Nom de code ? "Pradace". C'est ainsi que le rachat de Versace par Prada a été surnommé par les spécialistes du secteur. L'opération a été confirmée le jeudi 10 avril 2025 : le groupe dirigé par Patrizio Bertelli, l'époux de Miuccia Prada, a acquis la griffe pour 1,25 milliard d'euros auprès de l'entreprise Capri, qui détient également Jimmy Choo et Michael Kors. La société américaine s'était offert le label mené par Donatella Versace pour 1,8 milliard d'euros en 2018.

Cette décote s'inscrit dans un contexte économique chahuté pour l'industrie du luxe. Versace en est d'ailleurs l'illustration. Entre le 1er avril 2023 et le 30 mars 2024, la marque a vu son chiffre d'affaires de 1,03 milliard d'euros baisser de 6,8 %. Plus inquiétant encore, de mars à décembre 2024, il a diminué de 20 % par rapport à la même période l'année précédente.  
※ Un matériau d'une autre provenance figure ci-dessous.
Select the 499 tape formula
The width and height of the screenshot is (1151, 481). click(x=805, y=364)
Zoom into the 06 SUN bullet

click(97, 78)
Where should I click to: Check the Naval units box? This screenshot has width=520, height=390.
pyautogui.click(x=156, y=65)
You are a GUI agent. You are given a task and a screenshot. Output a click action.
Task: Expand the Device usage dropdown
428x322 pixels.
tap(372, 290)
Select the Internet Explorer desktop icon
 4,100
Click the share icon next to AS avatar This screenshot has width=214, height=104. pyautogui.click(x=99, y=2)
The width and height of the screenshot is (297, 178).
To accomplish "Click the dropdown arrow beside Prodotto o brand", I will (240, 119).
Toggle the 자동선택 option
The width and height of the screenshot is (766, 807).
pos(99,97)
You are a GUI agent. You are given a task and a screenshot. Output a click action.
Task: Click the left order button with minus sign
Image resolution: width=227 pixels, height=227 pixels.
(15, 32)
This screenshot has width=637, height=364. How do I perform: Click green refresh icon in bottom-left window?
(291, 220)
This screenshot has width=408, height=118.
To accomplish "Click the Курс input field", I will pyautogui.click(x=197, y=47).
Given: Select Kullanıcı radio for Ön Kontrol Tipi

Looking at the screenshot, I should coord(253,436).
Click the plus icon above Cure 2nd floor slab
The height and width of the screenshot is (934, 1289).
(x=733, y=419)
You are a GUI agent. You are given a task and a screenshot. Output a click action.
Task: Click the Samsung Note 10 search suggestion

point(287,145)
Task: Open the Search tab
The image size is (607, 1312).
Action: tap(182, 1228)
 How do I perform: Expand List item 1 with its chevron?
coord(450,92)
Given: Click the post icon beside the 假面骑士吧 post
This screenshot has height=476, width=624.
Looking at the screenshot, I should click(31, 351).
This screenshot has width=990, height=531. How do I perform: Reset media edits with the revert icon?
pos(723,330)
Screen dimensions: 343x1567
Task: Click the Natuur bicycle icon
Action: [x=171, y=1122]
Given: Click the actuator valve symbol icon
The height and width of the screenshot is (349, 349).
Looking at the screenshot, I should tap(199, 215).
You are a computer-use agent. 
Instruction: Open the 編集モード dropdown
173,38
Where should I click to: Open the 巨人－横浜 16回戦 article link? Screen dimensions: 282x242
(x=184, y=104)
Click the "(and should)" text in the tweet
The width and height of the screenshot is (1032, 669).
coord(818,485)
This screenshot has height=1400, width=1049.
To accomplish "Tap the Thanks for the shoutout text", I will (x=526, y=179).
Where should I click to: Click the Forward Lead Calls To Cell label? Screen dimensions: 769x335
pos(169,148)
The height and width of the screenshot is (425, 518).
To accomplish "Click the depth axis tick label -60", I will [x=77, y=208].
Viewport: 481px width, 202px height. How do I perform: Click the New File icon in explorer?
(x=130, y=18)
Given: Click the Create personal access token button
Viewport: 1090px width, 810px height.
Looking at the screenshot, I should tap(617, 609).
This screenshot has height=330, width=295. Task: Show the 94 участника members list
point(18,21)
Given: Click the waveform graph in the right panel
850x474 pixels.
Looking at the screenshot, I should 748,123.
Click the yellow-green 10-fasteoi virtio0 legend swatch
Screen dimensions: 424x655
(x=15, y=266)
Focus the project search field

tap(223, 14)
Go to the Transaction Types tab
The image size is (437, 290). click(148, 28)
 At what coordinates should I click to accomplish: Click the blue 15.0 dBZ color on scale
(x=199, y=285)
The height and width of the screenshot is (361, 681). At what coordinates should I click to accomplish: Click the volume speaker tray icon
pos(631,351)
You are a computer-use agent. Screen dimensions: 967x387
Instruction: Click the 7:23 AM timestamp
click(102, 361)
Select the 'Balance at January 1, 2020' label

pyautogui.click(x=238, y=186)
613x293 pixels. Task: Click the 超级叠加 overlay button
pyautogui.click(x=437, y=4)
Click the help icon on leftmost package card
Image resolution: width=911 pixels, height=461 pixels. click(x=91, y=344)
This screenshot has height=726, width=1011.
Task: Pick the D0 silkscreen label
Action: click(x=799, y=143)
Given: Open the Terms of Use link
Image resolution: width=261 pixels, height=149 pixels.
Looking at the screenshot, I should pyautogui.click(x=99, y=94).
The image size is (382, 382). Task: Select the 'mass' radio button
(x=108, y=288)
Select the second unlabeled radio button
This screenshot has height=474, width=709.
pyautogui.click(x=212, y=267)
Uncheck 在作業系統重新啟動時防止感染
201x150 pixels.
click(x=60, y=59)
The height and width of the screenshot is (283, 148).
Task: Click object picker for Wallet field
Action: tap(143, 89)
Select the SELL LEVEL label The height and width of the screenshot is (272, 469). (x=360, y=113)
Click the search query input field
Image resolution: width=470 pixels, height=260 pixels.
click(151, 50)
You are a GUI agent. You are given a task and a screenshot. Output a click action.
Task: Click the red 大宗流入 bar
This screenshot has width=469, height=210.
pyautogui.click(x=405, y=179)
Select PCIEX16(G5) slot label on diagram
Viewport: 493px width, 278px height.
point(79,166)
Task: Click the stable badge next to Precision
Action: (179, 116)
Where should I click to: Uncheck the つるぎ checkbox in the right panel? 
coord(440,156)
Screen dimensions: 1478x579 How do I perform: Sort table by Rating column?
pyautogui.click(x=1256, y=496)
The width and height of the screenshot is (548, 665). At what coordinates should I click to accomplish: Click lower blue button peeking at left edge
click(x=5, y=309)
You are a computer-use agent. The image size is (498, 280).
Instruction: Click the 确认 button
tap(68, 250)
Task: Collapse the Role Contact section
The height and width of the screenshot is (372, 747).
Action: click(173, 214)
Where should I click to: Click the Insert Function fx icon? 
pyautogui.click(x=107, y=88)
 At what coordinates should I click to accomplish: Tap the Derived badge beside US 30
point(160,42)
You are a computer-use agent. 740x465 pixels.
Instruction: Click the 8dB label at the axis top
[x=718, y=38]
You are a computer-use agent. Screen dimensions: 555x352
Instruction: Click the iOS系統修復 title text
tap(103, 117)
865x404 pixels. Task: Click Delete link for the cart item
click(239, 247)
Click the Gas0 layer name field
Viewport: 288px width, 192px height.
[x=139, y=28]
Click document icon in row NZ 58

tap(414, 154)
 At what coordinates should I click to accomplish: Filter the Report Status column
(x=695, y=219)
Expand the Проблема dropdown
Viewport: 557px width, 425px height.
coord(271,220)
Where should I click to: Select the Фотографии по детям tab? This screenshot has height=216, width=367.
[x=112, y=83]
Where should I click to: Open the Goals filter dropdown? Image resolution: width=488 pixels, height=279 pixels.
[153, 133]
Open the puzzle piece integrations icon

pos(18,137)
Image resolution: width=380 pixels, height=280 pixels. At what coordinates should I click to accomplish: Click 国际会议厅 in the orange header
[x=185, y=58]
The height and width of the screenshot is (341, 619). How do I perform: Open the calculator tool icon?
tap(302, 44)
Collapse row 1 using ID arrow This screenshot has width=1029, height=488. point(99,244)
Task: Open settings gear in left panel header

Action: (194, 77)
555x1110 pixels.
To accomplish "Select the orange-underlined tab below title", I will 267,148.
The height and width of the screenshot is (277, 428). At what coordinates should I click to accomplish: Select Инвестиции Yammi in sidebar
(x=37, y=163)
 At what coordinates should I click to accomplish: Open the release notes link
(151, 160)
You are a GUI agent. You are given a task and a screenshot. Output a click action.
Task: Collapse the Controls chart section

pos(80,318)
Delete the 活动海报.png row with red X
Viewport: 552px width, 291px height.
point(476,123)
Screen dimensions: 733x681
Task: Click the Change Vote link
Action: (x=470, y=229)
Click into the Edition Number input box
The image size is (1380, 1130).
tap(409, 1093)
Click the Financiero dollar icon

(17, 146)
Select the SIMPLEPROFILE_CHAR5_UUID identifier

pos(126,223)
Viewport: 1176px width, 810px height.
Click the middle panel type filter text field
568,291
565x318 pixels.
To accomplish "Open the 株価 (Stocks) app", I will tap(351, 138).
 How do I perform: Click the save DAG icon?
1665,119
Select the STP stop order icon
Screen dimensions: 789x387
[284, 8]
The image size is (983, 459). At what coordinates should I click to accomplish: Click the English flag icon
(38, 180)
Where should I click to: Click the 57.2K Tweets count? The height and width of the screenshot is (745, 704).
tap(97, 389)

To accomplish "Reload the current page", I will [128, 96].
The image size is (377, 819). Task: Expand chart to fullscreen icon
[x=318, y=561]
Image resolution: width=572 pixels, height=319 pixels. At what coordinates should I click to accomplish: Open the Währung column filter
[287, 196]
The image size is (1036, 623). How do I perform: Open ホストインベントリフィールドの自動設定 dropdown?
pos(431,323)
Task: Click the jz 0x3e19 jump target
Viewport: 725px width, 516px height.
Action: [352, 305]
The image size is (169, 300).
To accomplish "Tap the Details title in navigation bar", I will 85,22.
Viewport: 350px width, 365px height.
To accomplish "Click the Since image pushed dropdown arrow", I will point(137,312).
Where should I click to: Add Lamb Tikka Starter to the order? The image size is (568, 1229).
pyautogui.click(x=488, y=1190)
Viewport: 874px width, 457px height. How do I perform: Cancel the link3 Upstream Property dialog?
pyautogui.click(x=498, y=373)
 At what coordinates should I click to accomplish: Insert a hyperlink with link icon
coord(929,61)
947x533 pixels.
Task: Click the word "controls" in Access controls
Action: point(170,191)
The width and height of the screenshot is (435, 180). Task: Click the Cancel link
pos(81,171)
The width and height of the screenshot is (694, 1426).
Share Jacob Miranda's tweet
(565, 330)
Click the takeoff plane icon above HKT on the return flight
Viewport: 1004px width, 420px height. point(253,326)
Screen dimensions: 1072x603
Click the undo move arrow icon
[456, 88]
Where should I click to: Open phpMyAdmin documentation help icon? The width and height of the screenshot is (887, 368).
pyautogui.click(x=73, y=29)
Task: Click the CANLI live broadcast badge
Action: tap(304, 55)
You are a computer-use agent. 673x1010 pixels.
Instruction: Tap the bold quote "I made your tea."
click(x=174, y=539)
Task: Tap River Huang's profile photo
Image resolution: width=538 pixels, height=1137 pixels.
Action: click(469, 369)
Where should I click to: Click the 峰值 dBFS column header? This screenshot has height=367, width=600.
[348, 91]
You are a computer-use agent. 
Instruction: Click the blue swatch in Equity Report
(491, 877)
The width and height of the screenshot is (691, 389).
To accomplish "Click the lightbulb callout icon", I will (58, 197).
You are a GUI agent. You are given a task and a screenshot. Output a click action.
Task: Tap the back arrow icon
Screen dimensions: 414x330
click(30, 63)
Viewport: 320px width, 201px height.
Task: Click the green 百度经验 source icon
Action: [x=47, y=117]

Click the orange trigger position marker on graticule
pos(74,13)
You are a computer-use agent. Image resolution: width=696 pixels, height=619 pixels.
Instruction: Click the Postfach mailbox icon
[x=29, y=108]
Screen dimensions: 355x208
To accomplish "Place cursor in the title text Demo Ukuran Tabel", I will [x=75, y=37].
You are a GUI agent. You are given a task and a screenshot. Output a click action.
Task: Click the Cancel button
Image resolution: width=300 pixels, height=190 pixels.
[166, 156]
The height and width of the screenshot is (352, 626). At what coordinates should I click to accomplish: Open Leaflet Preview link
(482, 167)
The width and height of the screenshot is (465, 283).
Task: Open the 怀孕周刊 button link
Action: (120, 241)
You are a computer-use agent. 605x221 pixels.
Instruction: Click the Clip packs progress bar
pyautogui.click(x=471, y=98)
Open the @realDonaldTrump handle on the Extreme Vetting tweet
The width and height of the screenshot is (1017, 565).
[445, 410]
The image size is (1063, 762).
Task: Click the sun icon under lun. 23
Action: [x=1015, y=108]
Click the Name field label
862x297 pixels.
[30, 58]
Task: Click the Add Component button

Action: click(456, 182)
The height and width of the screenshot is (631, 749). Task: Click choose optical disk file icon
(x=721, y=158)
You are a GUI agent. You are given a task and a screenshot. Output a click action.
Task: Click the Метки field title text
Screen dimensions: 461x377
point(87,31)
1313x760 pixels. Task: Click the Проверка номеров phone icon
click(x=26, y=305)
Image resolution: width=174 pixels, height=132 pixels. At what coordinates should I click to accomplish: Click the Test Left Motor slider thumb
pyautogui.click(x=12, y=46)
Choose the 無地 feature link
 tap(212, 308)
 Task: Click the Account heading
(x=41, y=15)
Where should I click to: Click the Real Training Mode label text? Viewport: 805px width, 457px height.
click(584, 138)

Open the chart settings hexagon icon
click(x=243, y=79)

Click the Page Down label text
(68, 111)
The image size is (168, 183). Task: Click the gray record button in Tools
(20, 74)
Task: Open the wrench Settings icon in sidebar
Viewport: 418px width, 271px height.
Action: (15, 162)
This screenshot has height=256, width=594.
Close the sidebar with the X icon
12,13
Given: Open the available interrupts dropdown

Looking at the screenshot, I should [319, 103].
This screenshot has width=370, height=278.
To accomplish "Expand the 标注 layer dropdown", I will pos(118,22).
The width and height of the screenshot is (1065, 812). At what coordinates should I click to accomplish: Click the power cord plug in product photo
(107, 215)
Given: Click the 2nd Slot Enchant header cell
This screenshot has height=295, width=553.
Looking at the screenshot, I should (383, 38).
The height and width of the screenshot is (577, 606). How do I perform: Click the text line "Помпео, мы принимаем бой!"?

À l'inverse, la santé financière du groupe Prada est au beau fixe avec un volume de transactions établi à 5,4 milliards d'euros, soit une hausse de 17 % par rapport à 2023. Des sommets atteints grâce à Miu Miu, dont les ventes ont bondi de 93 %, tandis que celles de Prada ont progressé de 4 %. Ces résultats font figure d'exception quand, de leurs côtés, Kering (Saint Laurent, Gucci, Balenciaga…) enregistre un décrochage de son chiffre d'affaires de 12 % et LVMH (Louis Vuitton, Dior, Celine…), une régression de 2 %. 

Le challenger italien

L'ambition de Prada, en s'offrant Versace, est-elle de concurrencer les deux mastodontes du luxe français ? En plus de ses deux maisons socles, Prada et Miu Miu, la société compte dans son escarcelle les chausseurs Church's et Car Shoe, respectivement obtenus en 1999 et 2001. Et puis au mitan des années 2010, l'entreprise italienne a voulu diversifier ses activités et a investi dans Marchesi 1824, institution milanaise de la pâtisserie qui dispose désormais d'une adresse londonienne. Avec Versace, le groupe pourrait dépasser les 6 milliards d'euros de chiffre d'affaires.

Une perspective étourdissante, certes, mais pas encore suffisante pour faire de l'ombre aux fleurons du luxe tricolore. Kering, constitué de 13 marques différentes, pèse trois fois plus, tandis que LVMH et ses 75 propriétés sont 14 fois plus lourds. 

Il faut par ailleurs rappeler que Prada a déjà tenté, sans grand succès, de se créer un portefeuille de griffes de luxe à la fin du XXe siècle, avec notamment Jil Sander, Helmut Lang et Alaïa. Au milieu des années 2000, elle avait dû se séparer de ces trois noms après des performances peu concluantes.

De toute façon, ce n'est pas l'angle que Patrizio Bertelli a choisi pour communiquer autour de cette acquisition. Le dirigeant préfère parler des vertus partagées de Prada et de Versace autour de la créativité, de l'artisanat et de patrimoine. "Nous avons pour projet de perpétuer l'héritage de Versace en célébrant et réinterprétant son audacieuse esthétique intemporelle". Il poursuit : "Nous sommes bien placés pour écrire une nouvelle page dans l'histoire de Versace, en s'appuyant sur les valeurs du groupe."

Sur ses ressources, aussi, puisque le nouveau directeur artistique de Versace, nommé pour remplacer Donatella Versace, fraîchement retraitée à l'âge de 69 ans, se nomme Dario Vitale. Jusqu'ici, il officiait à la tête du studio de Miu Miu. La boucle est bouclée.